▶ **DESCRIPTION OF THE TASK**
Find the string "Pinterest" in the records and copy each line where it occurs.

= Beginning of Section =

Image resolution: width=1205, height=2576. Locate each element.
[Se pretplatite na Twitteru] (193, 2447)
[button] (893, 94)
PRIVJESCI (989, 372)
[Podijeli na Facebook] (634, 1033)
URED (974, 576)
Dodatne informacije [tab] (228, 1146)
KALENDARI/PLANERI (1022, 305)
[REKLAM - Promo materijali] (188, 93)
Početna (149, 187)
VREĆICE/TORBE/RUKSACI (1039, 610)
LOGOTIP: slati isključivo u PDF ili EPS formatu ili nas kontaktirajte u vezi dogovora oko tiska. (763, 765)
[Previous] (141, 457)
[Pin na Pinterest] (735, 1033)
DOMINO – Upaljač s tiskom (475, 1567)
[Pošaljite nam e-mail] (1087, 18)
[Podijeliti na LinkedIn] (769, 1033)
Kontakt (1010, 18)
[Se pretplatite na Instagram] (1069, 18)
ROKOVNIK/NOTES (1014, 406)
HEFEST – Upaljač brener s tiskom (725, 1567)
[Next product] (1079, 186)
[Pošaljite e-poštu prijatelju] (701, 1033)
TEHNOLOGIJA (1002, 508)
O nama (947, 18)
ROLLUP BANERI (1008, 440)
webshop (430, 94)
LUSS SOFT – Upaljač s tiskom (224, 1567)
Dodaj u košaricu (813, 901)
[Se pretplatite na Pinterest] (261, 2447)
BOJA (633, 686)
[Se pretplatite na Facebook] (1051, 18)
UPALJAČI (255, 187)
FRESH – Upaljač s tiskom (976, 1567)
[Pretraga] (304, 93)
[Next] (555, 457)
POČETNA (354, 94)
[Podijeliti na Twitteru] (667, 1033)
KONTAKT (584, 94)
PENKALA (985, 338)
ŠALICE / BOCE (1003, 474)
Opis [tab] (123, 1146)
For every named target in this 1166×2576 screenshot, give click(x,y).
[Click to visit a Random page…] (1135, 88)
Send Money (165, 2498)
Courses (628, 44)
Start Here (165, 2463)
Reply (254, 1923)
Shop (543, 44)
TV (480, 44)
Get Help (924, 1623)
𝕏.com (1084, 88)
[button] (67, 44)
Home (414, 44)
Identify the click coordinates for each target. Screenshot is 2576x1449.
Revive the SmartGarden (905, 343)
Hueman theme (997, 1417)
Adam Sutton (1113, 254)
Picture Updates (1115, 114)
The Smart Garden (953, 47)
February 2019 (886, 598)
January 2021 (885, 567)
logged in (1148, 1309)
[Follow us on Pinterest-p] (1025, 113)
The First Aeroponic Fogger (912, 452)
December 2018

= End of Section =

▶ **REPLY TO THE EXERCISE**
[Pin na Pinterest] (735, 1033)
[Se pretplatite na Pinterest] (261, 2447)
[Follow us on Pinterest-p] (1025, 113)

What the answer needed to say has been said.